Não se ignora que já se produziu alguma jurisprudência e mesmo doutrina que propendeu a ver no aval uma figura decalcada da fiança do direito civil, sustentando que aquele se apresentava essencialmente como uma fiança, aplicando-se-lhe os princípios reguladoras desta “desde que disposições cambiárias da lei cambiária os não afastem de modo explícito”[7].

Este decalque foi, todavia, magistralmente desmontado pelo Prof. Ferrer Correia[8] do seguinte modo:

“Mas tão pouco a teoria da fiança (a qual se pode dizer que é latina, enquanto a anterior é germânica) justifica cabalmente o regime jurídico do aval. Ela não explica porque é que nulidade intrínseca da obrigação avalizada não se comunica à do avalista (art.º 32 da LULL); a este só aproveita aquela nulidade que proceder de um vício de forma. Não assim na fiança: na fiança, a nulidade da obrigação principal aproveita ao fiador. É a doutrina do art.º 632 do Cód. Civil, que só conhece uma excepção: o caso de incapacidade do obrigado. Também a teoria da fiança não nos explica o direito de regresso do avalista contra os signatários anteriores ao avalizado. (…) Temos, portanto, de concluir que o aval, sendo uma garantia, não é rigorosamente uma fiança (…)”.

E não podendo sobejar do aval uma fiança, como negócio jurídico que lhe estaria subjacente, nenhuma relação obrigacional ou reconhecimento de dívida se pode extrair da fórmula “dou o meu aval ao subscritor”, a qual não é passível de comportar um reconhecimento de dívida fora da vinculação e significação que lhe é emprestada pela Lei Uniforme, mais precisamente nos respectivos art.º 30 a 32.
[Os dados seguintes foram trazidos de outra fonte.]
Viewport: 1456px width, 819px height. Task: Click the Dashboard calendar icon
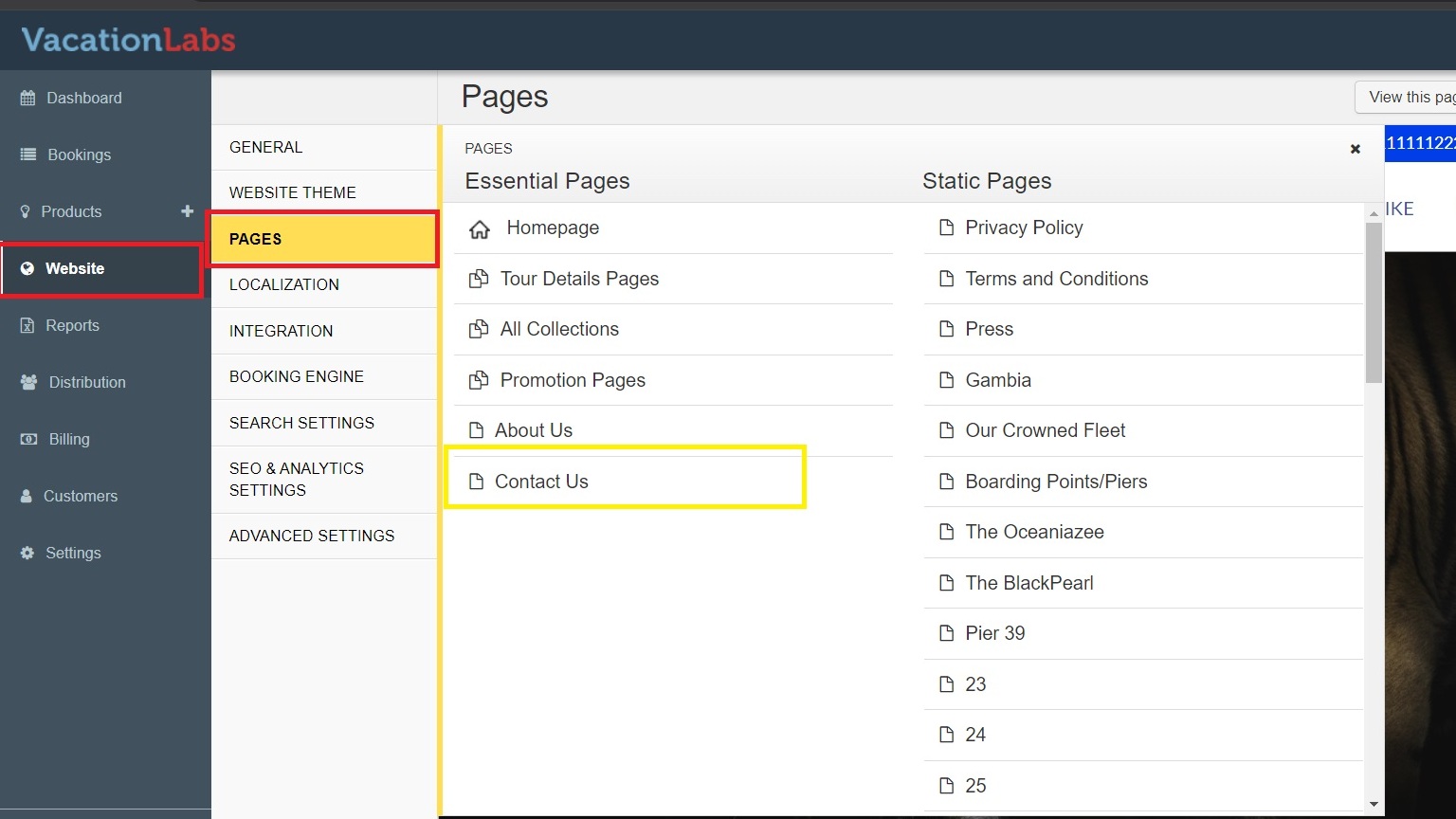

De sorte que não sendo apurada um fonte obrigacional diversa da do aval cambiário, as assinaturas apostas nas livranças exequendas pelos Executados-oponentes, agora apelados, sob a fórmula “dou o meu aval ao subscritor”, não podem, por conseguinte, ser aproveitadas como obrigações exequíveis nos termos do art.º 46, nº 1, alínea c) do CPC.

Daí que, no acerto da opção a este propósito assumida na decisão recorrida, a questão levantada não possa ser acolhida.

Pelo exposto, na improcedência da apelação, confirmam o saneador-sentença recorrido.

Custas pelo apelante.

                                    

Freitas Neto (Relator)

Carlos Barreira

Barateiro Martins


[1] Cfr., entre outros, Acs do STJ de 10/7/08 (Nuno Cameira), Pº 08A1582, de 4/12/07 (Mário Cruz), Pº 07A3805, de 27/11/2007 (Santos Bernardino), Pº 07B3685, de 5/7/2007 (Fonseca Ramos), Pº 07ª1999 e de 22/5/2003 (Ferreira Girão), Pº 03B1281, todos in www.dgsi.pt.
[2] Pois aí se prescreve que “Se alguém, por simples declaração unilateral, prometer uma prestação ou reconhecer uma dívida, sem indicação da respectiva causa, fica o credor dispensado de provar a relação fundamental, cuja existência se presume, até prova em contrário.”
[3] Código Civil Anotado, 2ª ed., V. I., p. 385.
[4] Ob., ed. e loc. citados.
[5] Notas ao Código Civil, V. II. P. 252.
[6] Ao contrário, no plano das relações imediatas a obrigação cambiária como que se funde com a relação fundamental.
[7] Disso nos dá notícia desenvolvida Abel Delgado, Lei Uniforme das Letras e Livranças, 5ª Ed., Petrony, a páginas 193 e seguintes.
[8] Lições de Direito Comercial, Lex, ed. de 1994, p. 522 e seguintes.